Abstract
Single-cell RNA sequencing (scRNA-seq) is widely used for analyzing gene expression in multi-cellular systems and provides unprecedented access to cellular heterogeneity. scRNA-seq experiments aim to identify and quantify all cell types present in a sample. Measured single-cell transcriptomes are grouped by similarity and the resulting clusters are mapped to cell types based on cluster-specific gene expression patterns. While the process of generating clusters has become largely automated, annotation remains a laborious ad-hoc effort that requires expert biological knowledge. Here, we introduce CellMeSH - a new automated approach to identifying cell types based on prior literature. CellMeSH combines a database of gene-cell type associations with a probabilistic method for database querying. The database is constructed by automatically linking gene and cell type information from millions of publications using existing indexed literature resources. Compared to manually constructed databases, CellMeSH is more comprehensive and scales automatically. The probabilistic query method enables reliable information retrieval even though the gene-cell type associations extracted from the literature are necessarily noisy.
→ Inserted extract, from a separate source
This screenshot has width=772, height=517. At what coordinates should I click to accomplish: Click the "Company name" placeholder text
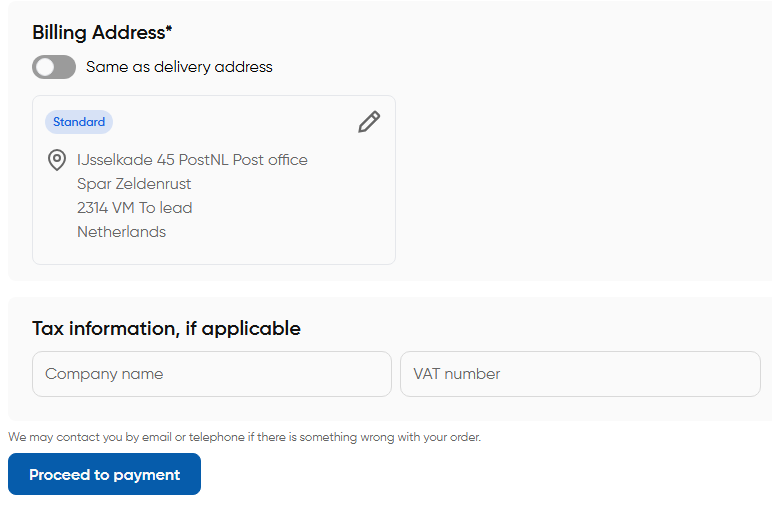[104, 374]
CellMeSH achieves up to 60% top-1 accuracy and 90% top-3 accuracy in annotating the cell types on a human dataset, and up to 58.8% top-1 accuracy and 88.2% top-3 accuracy on three mouse datasets, which is consistently better than existing approaches.
Availability Web server: https://uncurl.cs.washington.edu/db_query and API: https://github.com/shunfumao/cellmesh
Competing Interest Statement
Georg Seelig is a co-founder and shareholder of Split Biosciences, a scRNA-seq company.